Re: Wesley's, "Sounds from the past"

Wesley's blog post was about his fascination with Shepard tones, and he questioned whether to call them sound art or music.


In Super Mario 64, the never-ending staircase level is accompanied by Shepard tones which creates the illusion that it keeps rising by overlapping ascending scales. The base part (which is barely audible), and the sudden contrast in dynamics allows this illusion to take place.
It makes sense to have Shepard tones playing with the never-ending staircase, because it is referred to as the auditory version of the Penrose stairs, a never-ending stair case. It is an optical illusion that is used in various artworks.

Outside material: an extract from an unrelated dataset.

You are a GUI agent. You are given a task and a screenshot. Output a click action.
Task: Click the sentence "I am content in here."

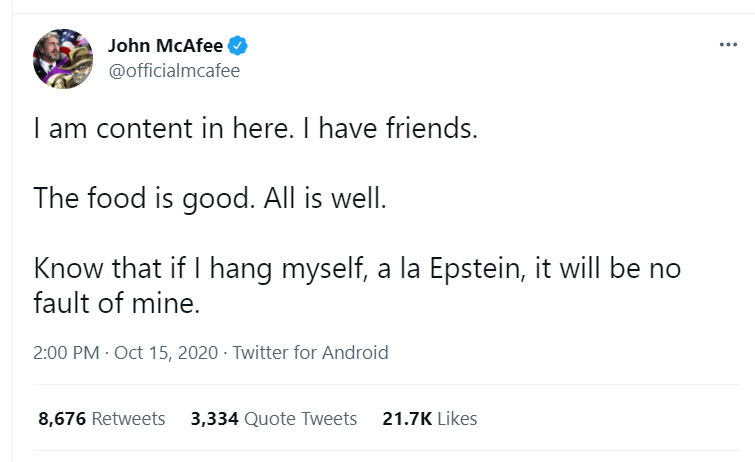[144, 129]
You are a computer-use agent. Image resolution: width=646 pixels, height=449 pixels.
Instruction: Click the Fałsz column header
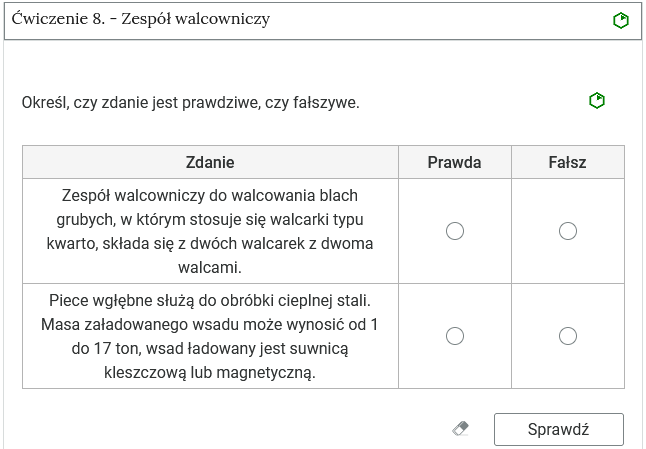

These Shepard tones are used as a scale, and as the Philosophy of Music article described, scales are not music (because although they are organized "their aim is not to enrich and intensify"). Just like paints on a pallet are not art, but the components that make up an artwork, scales are the building blocks which music is created from or a tool used in it. Yet, we do not call scales sound art either. Perhaps there is to be a new category that is not sound art or music. I would call it musical tools, things that are not musical on their own, yet also not a piece that is interdisciplinary/ thrown together in an 'artistic' fashion. Along with scales, maybe this category would include silence.

Questions: What do you think about Musical tools as a new category? What would it include?

Saturday, September 24, 2011

Poetry

The article, "Philosophy of Music" stated that poetry was excluded from the definition of music. Yet, poetry's beauty lies in its meaning as well as the procession of each syllable sound. What differs poetry from any other written paragraph is its expression, metaphoric language, musicality (in my opinion). Syllables have soft and hard sounds and well as sharp, dull, tinny, dark, bright, etc. sounds. This as well as the use of intonation and inflection when reading poetry gives the words melodic contour in a sense. Rhythm/meter is also a tool used in poetry and gives the poem its shape and temporal characteristics. Finally, poems also use dynamics, emphasizing certain words and phrases, stressing importance, or simply used to illustrate emotion.

Question: Since poetry can have melodic contour, rhythm/meter, and dynamics what does poetry lack, that makes it unqualified to be considered music?

Blog post 3

There has been some dispute over the meaning of sound terms. I think it was set straight that noise is an audible vibration that may or may not be heard. A sound is an audible vibration that is heard. Silence is the absence of sound and noise. Music is something beyond organized sound.


The dictionary defines noise as an undesired sound, which contradicts our definition. I'm sure everyone's heard the phrase, "that's not music, it's noise." This raises the question: Can something considered music objectively, not be music subjectively? If a piece of music is undesirable to an individual, does that mean that it is subjectively noise? This can apply to art as well, some think that a urinal is not art, but a piece of junk in an art museum. That was not art until Duchamp labeled it so. So, is something only music when the composer calls it music?

I'll leave you with the questions: Can something considered music objectively, not be music subjectively? Is something only music when the composer calls it so?